On May 15, Governor Sonny Perdue announced the names of 112 new teachers who have earned the “Master Teacher” certification, a designation based on appreciable gains in student achievement.


“There are now 466 Master Teachers in Georgia who have demonstrated their expertise in helping our children achieve at higher levels,” said Perdue in a report released last month.


“They are masters at inspiring students to learn, and I am proud to recognize their tireless efforts and collective success in improving student achievement,” he added.


Lois Zangara, principal at Kilough Elementary School, noted Conowal’s achievement as a fitting recognition.


“Teresa (Conowal) brings a real understanding of children and of curriculum that she blends together into a wonderful masterpiece of teaching,” she said.


“She has a gift and a talent for teaching, which is evident when you see her in the classroom interacting with students. She is an artist, gifted educator and life-long learner with a passion for her students and what she does,” Zangara added.

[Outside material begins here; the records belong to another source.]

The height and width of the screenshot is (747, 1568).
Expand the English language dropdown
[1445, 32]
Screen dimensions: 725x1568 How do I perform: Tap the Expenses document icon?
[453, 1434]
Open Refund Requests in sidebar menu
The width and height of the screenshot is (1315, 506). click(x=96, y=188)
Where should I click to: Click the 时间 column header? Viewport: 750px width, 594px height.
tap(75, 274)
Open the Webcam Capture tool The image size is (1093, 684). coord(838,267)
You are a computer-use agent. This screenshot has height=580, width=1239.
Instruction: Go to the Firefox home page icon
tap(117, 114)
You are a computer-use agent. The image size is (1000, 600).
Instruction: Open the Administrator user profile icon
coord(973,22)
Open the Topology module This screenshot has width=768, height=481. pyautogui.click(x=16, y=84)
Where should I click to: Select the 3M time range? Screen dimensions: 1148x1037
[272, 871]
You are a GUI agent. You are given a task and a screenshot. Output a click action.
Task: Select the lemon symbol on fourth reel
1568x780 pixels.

Zangara noted that Conowal has been teaching at Kilough for seven years, since its opening, and that she has also taught at the other two elementary schools in the county, Black’s Mill and Robinson elementary schools.


“Her experience in teaching both second and third grades throughout all the elementary schools in the county have contributed to her becoming a master teacher,” Zangara said.


Georgia’s Master Teacher Certification Program was championed by Perdue during the 2005 legislative session and is coordinated by the Georgia Professional Standards Commission.


It provides statewide recognition to certified public school teachers in Georgia who have at least three years of teaching experience and who consistently demonstrate instructional excellence through student achievement.


Surprised with the news of being named as a Master Teacher, Conowal received the news the same day that she was named as Kilough’s Teacher of the Year.


“What I like most about teaching is getting the opportunity to get to know each student and their outside interests so I can bring that into the classroom,” Conowal said.


“It’s (teaching) all about relationships and the foundations placed in students that will carry over and make them successful once they leave my classroom,” she added.


Conowal noted that she learns as much from her students as they learn from her, and that she approaches each year and each group of students with a new slate.


“The most important part about my job is making sure every student reaches their potential,” she said.


Master Teachers are eligible to automatically renew their teaching certificates as long as they continue to qualify for Master Teacher status.


“The Georgia Professional Standards Commission is proud to administer the Master Teacher certification program,” said Kelly Henson, executive secretary of the standards commission, in last month’s report.


“We congratulate these teachers for their dedication and consistent leadership,” added Henson.